Key Experimental Results¶
Main Results¶
Achieves SOTA across five dimensions: audio quality, video alignment/consistency, diversity, musicality, and musical development, while proposing new evaluation metrics tailored for film scoring.
Key Findings¶
- Multi-agent arranging significantly enhances the quality of musical development.
- Rhythm control allows the generated music to align highly synchronously with video beats.
- The DAW mixed output reaches the professional standard of 48kHz/24bit.
Highlights & Insights¶
- Comprehensively simulates the workflow of professional human musicians.

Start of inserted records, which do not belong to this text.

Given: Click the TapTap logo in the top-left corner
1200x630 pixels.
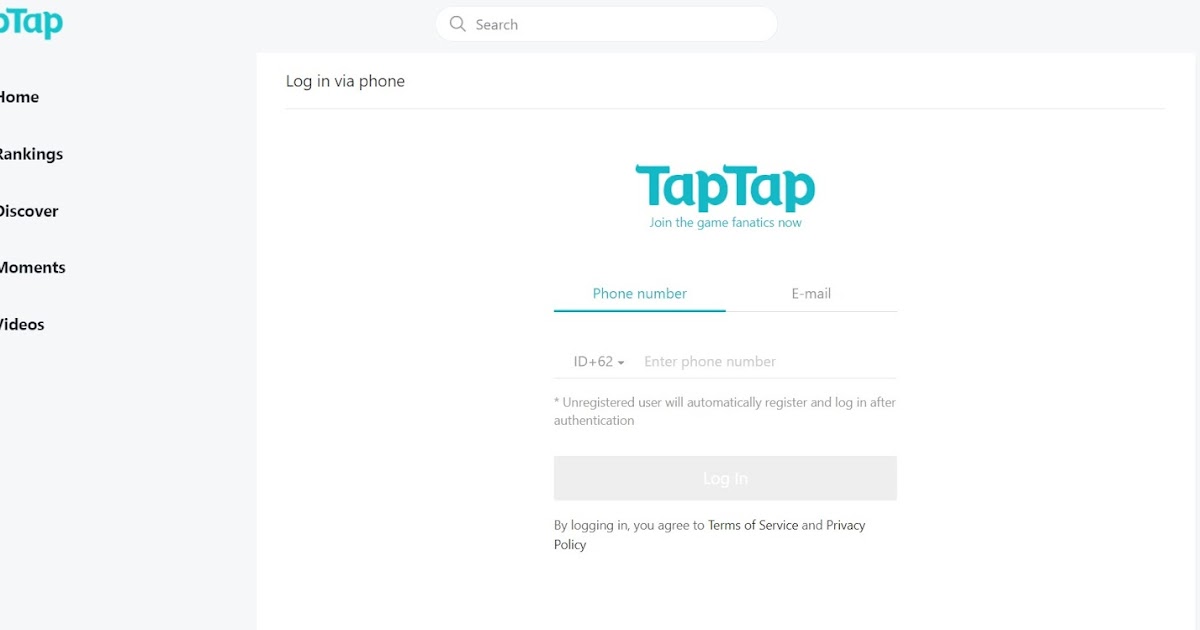Looking at the screenshot, I should (x=30, y=22).
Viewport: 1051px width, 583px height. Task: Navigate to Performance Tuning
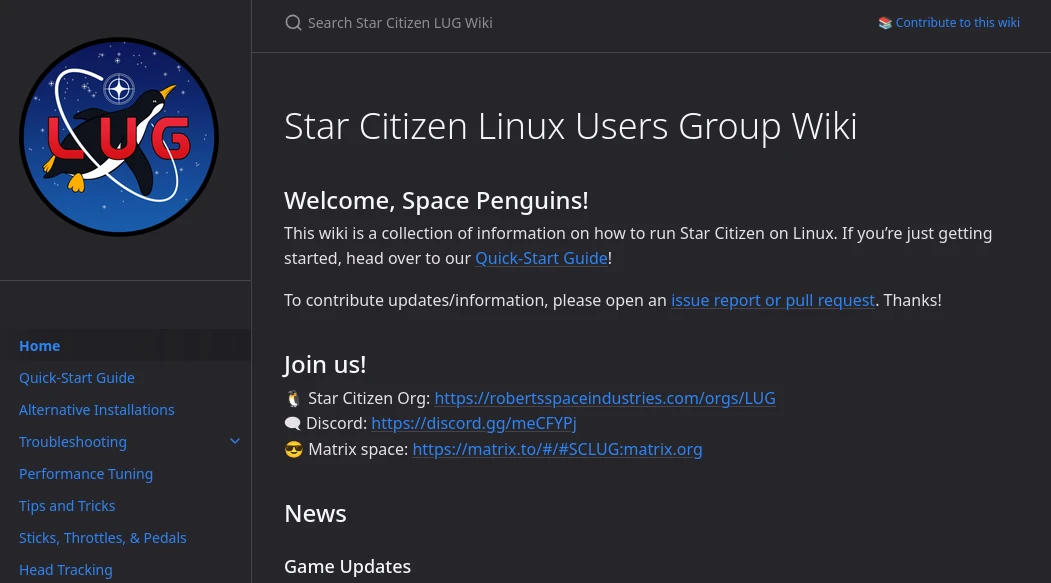point(86,474)
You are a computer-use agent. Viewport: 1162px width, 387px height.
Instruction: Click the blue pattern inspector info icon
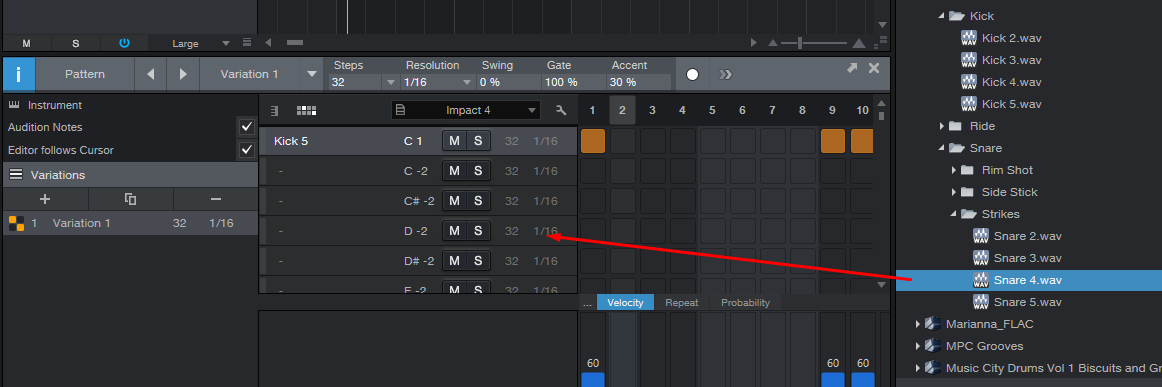tap(19, 74)
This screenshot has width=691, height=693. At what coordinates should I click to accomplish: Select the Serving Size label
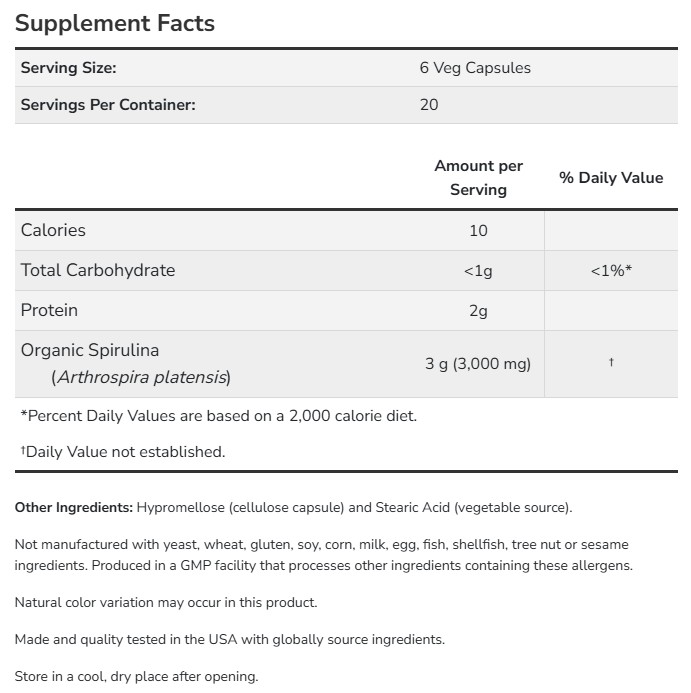(x=69, y=68)
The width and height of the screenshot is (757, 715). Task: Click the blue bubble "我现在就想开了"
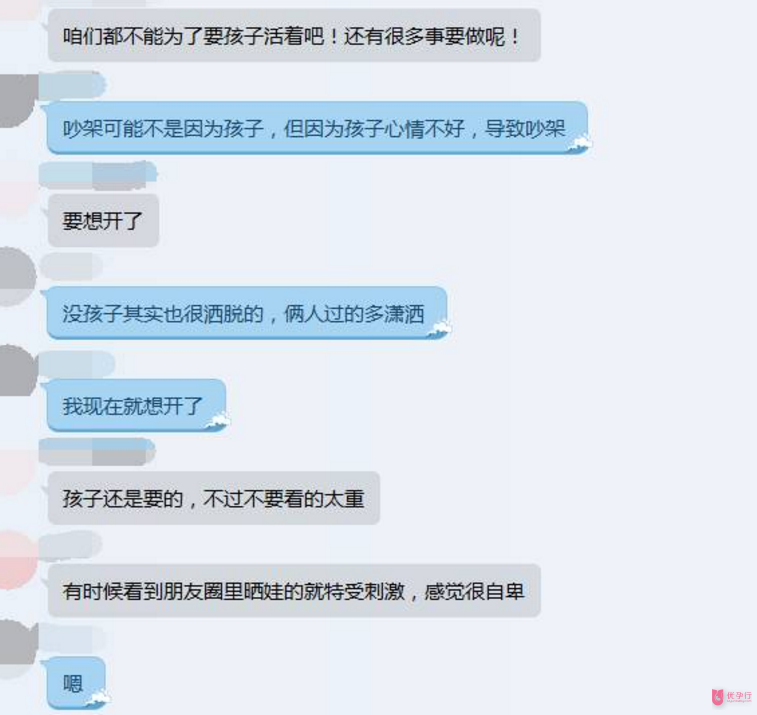[x=137, y=406]
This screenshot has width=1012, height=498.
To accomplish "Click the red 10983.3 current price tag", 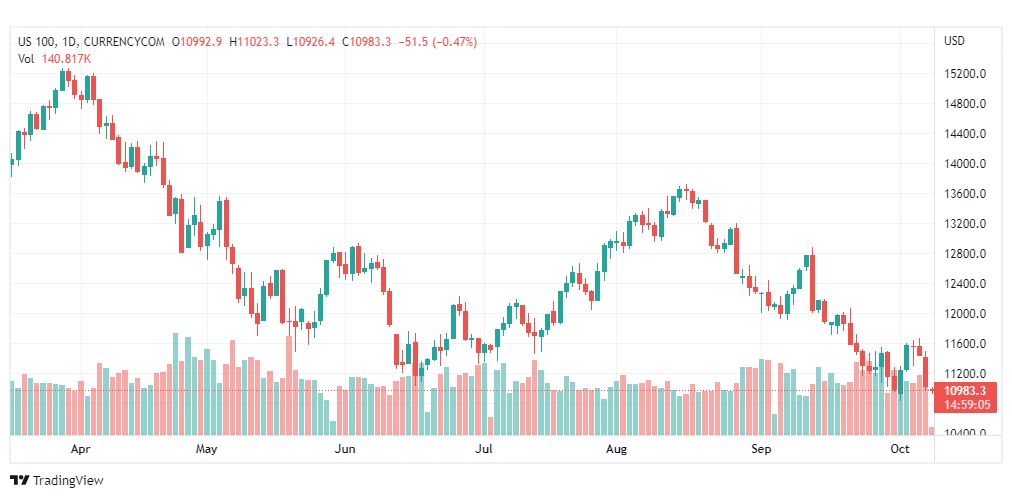I will [966, 391].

- The framework is highly interactive, allowing user intervention at each step.
- Combines the respective advantages of waveform generation and symbolic music processing.
Limitations & Future Work¶
- The multi-agent system relies on the music theory knowledge of LLMs, which may introduce bias.
- The DAW operational steps are complex, presenting room for improvement in end-to-end automation.
- The size of the MusicPro-7k dataset remains relatively limited.
Rating¶
- Novelty: 8/10 — The first complete AI system tailored for film scoring.
- Technical Depth: 7/10 — Multi-module integration.
- Experimental Thoroughness: 7/10 — Introduces new evaluation metrics.
- Writing Quality: 7/10 — Clear structure.